3. (Optional) Extend `AppConfig.SUPPORTED_TYPES` to expose the new extension in the UI dropdown.
Example for adding **EPUB** support:
```python
from docling.datamodel.base_models import InputFormat
from docling.document_converter import EpubFormatOption
# inside get_converter()
allowed_formats=[..., InputFormat.EPUB]
format_options={
...,
InputFormat.EPUB: EpubFormatOption(),
}
```
---
## 10. Deployment
### Docker (recommended)
```dockerfile
# Dockerfile
FROM python:3.11-slim
WORKDIR /app
COPY . .
RUN pip install --no-cache-dir -r requirements.txt
EXPOSE 8501
CMD ["streamlit", "run", "app.py", "--server.headless", "true"]
```
Then build & run:
```bash
docker build -t docling-converter .
docker run -p 8501:8501 docling-converter
```
### Streamlit Community Cloud
1. Push your fork to GitHub.
2. Create a new Streamlit app, select the repo and `app.py` as the entry point.

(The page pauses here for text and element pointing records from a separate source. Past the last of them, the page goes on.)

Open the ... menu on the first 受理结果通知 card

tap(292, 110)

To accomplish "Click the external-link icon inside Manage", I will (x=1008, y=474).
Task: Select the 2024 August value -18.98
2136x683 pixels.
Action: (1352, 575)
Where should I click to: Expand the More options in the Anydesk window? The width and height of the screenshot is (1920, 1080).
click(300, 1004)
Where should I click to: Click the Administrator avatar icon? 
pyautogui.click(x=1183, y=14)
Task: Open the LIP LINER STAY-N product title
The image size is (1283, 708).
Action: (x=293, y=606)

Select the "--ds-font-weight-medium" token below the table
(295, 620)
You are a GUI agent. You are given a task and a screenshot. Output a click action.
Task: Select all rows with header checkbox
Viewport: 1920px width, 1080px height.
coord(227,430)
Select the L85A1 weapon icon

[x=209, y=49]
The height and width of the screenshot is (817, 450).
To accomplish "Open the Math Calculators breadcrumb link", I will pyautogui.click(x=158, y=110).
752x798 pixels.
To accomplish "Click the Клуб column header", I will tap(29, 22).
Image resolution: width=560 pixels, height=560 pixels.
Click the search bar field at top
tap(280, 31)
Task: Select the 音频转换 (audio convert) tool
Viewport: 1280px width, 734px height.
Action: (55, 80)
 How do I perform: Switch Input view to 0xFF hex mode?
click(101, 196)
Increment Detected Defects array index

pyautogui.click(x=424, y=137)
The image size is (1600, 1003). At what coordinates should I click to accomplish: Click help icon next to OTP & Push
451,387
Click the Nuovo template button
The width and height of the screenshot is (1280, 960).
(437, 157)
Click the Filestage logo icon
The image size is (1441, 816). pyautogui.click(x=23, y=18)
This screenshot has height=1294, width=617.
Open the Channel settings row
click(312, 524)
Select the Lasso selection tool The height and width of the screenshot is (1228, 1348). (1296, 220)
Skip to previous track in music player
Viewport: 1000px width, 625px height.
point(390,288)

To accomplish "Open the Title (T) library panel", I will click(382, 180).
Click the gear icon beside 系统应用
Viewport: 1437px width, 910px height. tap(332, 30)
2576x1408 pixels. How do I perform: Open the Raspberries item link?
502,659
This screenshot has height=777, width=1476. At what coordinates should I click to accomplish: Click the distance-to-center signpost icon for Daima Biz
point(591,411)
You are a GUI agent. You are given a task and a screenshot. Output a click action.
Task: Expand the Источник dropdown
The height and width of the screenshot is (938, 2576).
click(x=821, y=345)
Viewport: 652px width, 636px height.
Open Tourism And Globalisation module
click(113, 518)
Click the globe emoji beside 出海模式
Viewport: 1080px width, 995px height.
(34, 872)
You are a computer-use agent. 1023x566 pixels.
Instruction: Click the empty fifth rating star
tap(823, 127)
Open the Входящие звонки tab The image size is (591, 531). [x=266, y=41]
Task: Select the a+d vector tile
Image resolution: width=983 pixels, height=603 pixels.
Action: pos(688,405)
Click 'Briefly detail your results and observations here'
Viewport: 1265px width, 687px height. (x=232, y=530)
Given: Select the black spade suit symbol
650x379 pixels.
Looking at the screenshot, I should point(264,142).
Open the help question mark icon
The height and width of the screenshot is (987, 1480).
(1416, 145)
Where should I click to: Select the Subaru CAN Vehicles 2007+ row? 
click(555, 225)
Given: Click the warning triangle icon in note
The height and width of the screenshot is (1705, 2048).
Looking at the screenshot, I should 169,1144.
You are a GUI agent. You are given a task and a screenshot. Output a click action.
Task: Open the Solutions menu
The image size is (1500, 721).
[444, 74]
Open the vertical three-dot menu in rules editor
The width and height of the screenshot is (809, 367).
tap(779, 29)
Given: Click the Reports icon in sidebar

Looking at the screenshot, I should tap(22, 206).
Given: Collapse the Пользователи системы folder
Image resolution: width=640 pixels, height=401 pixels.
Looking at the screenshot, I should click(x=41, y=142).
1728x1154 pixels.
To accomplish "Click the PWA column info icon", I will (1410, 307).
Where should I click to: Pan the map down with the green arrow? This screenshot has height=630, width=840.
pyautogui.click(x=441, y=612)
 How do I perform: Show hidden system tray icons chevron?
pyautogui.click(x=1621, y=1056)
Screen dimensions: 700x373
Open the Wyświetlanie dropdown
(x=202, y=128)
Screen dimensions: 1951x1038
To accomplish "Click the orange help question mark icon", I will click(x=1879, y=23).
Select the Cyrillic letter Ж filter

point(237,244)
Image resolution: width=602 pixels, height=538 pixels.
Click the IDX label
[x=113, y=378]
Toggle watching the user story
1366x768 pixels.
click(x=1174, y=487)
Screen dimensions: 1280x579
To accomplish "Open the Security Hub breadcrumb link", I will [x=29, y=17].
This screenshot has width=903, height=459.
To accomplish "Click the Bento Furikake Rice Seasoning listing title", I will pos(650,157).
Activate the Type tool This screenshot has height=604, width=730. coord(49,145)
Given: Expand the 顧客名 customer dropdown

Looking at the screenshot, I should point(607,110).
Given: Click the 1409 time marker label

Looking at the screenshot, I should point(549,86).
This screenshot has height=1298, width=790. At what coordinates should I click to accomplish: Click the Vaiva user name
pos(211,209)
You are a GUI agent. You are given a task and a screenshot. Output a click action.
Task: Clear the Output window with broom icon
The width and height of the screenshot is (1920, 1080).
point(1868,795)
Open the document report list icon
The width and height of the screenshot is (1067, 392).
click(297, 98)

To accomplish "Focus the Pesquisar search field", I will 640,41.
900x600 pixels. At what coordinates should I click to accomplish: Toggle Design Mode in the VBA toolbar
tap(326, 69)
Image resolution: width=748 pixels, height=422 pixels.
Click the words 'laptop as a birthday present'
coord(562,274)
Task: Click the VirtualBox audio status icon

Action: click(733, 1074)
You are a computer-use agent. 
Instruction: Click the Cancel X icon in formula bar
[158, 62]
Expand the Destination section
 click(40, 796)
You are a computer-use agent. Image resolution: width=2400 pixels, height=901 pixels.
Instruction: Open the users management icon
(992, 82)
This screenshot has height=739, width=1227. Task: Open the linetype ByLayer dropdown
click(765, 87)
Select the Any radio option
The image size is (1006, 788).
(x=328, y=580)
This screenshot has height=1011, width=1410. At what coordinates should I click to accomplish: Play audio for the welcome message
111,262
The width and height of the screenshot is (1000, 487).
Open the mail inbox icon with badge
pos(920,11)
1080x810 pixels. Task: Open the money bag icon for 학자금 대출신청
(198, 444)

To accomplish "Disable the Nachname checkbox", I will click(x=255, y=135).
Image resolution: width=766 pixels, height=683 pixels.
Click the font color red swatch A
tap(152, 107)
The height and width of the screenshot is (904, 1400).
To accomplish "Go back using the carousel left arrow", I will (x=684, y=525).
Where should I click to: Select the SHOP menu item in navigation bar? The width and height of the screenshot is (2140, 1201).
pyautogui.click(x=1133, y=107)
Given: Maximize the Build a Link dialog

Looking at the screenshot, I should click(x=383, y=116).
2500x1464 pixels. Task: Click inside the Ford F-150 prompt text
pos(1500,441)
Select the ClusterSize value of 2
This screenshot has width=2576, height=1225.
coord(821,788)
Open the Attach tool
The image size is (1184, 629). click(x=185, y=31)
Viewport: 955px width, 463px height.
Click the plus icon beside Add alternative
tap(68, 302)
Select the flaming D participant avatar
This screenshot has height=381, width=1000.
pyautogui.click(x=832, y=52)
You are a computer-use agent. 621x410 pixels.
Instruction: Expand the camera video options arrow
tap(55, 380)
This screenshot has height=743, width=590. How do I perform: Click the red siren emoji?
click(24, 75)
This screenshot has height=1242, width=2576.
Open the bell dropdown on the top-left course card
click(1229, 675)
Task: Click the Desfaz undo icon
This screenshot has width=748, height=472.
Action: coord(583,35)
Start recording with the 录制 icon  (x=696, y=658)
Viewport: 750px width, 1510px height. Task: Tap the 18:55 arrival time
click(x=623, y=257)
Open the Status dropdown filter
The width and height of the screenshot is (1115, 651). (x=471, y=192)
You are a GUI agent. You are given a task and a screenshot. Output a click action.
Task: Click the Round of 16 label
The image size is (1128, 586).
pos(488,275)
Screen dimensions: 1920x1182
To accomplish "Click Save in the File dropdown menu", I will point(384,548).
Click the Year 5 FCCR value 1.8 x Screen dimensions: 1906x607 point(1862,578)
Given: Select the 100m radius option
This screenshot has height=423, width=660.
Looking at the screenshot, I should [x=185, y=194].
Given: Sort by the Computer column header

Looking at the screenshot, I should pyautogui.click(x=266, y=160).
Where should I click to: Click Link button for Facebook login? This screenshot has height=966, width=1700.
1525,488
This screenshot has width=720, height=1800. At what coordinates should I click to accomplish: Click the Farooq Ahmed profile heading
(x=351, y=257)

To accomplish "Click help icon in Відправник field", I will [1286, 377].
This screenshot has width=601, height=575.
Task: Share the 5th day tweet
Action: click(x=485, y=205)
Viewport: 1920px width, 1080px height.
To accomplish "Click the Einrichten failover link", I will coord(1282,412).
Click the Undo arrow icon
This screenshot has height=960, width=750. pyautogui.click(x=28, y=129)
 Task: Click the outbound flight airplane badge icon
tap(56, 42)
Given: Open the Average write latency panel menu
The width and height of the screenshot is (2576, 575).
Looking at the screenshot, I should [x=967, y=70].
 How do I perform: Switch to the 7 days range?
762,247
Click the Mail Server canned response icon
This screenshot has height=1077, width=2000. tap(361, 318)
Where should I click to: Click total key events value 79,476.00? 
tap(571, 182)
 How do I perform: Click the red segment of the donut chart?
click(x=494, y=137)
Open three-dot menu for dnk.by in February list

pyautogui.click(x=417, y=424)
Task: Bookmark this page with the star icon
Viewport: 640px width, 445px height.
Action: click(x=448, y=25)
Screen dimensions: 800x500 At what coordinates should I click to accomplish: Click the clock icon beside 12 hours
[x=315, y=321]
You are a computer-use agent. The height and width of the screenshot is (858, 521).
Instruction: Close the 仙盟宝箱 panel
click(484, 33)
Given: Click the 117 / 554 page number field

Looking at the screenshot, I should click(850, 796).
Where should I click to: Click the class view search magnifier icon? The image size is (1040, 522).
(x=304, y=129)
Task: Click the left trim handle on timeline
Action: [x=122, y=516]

3. Add `requirements.txt`.
4. Deploy – that's all!
---
## 11. Contributing
Pull requests and issues are welcome! Please open a discussion if you plan major changes.
Development guidelines:
```bash
# lint & format
$ black . && isort . && flake8
# run app with hot-reload
$ streamlit run app.py
```
---
## 12. License
This project is licensed under the terms of the **MIT License** – see the `LICENSE` file for details.